Study3: EGFR Exon 19 In-frame Deletion and Polymorphisms of EGFR and DNA Repair Genes in Never-smoking Female Lung Adenocarcinoma Patients Background and Aims: To explore whether the genetic polymorphisms in genes related to DNA repair and detoxification metabolism and in epidermal growth factor receptor (EGFR) are associated with EGFR mutations. Methods: We studied 410 never-smoking patients with lung adenocarcinoma. Multivariate-adjusted OR [aOR] with the corresponding 95% confidence intervals [CI] of EGFR mutation status in association with genotypes were evaluated using logistic regression analysis. Results: The rs744154C/G in ERCC4 was significantly associated with EGFR exon19 in-frame deletion both in never-smokers (aOR, 1.7 with 95% CI, 1.0-3.0) and female never-smokers (aOR, 1.9 with 95% CI, 1.0-3.6), respectively. A significant association with EGFR exon19 in-frame deletion was found for the rs1800566C/T in NQO1 (aOR, 2.2 with 95% CI, 1.0-4.8) in female never-smokers. The rs1047840A/A genotype in EXO1 showed a 7.6-fold increase in the exon19 in-frame deletion in female never-smokers, but the association was marginally significant. Furthermore, the number of risk alleles in NQO1, ERCC4 and EXO1 was associated with an increasing aOR of EGFR exon19 in-frame deletion both in never-smokers and female never-smokers (P= 0.007 and 0.002 for trend, respectively). Additionally, the CA-repeat polymorphism in EGFR was significantly associated with exon19 in-frame deletion both in never-smokers (aOR, 1.7 with 95% CI, 1.0-2.9) and female never-smokers (aOR, 1.9 with 95% CI, 1.0-3.5), respectively, for both alleles with (CA)n repeats > 18 vs. one or two alleles ≦18). Conclusions: The exon19 in-frame deletion of EGFR is associated with polymorphisms in EGFR and DNA repair and detoxification metabolism genes in never-smoking lung adenocarcinoma patients, especially in females. The findings provide a clue about the genesis of EGFR mutations.

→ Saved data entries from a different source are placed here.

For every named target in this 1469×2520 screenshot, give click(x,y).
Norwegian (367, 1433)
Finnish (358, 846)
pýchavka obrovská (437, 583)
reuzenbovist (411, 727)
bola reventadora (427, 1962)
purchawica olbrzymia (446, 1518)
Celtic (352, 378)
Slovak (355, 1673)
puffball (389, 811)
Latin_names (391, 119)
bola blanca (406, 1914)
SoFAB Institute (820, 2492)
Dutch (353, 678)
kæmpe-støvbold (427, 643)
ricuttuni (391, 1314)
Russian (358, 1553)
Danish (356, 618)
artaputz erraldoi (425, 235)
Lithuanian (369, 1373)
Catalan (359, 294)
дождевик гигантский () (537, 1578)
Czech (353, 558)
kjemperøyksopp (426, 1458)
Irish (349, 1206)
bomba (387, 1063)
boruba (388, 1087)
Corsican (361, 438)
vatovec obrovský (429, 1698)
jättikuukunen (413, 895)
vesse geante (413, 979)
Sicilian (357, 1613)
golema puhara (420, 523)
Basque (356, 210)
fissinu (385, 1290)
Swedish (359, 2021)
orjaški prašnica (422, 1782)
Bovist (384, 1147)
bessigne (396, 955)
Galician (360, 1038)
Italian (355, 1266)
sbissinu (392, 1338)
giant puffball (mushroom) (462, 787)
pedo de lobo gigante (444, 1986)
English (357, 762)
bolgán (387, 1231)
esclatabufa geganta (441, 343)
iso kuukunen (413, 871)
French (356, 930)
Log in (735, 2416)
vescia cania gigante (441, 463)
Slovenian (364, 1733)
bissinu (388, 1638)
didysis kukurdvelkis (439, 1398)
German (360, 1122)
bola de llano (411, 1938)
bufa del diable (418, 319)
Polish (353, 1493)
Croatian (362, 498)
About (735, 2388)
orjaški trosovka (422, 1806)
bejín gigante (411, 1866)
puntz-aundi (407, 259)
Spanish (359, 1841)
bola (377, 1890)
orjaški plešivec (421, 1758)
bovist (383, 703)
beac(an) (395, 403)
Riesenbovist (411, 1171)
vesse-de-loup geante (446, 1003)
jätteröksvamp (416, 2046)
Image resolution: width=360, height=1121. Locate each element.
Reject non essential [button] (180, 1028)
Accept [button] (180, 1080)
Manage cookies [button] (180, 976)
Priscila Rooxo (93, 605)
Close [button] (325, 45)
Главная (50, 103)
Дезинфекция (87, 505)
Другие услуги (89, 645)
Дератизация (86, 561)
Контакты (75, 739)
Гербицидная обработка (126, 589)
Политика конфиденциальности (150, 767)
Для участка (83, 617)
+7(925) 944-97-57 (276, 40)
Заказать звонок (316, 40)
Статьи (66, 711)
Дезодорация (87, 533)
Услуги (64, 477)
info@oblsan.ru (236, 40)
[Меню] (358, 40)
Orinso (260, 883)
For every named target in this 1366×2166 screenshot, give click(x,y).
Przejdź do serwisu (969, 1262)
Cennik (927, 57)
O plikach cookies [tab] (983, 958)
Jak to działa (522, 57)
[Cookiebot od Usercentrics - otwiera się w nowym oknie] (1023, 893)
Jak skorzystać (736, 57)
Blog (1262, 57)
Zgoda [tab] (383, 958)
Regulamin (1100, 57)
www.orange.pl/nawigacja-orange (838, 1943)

In summary, EGFR hotspot mutations were more frequently found in never-smoking lung adenocarcinoma. Moreover, the sex difference in EGFR mutation subtypes was found in never-smoking lung adenocarcinoma, the exon 19 in-frame deletion was more frequently associated with male gender, while exon 21 mutations were more frequent in females. Additionally, from the viewpoints of molecular mechanisms of mutagenesis, the exon19 in-frame deletion of EGFR is associated with polymorphisms in EGFR and DNA repair and detoxification metabolism genes, while the L858R mutation of EGFR is associated with polymorphisms of genes related to estrogen biosynthesis and metabolism in never-smoking lung adenocarcinoma patients.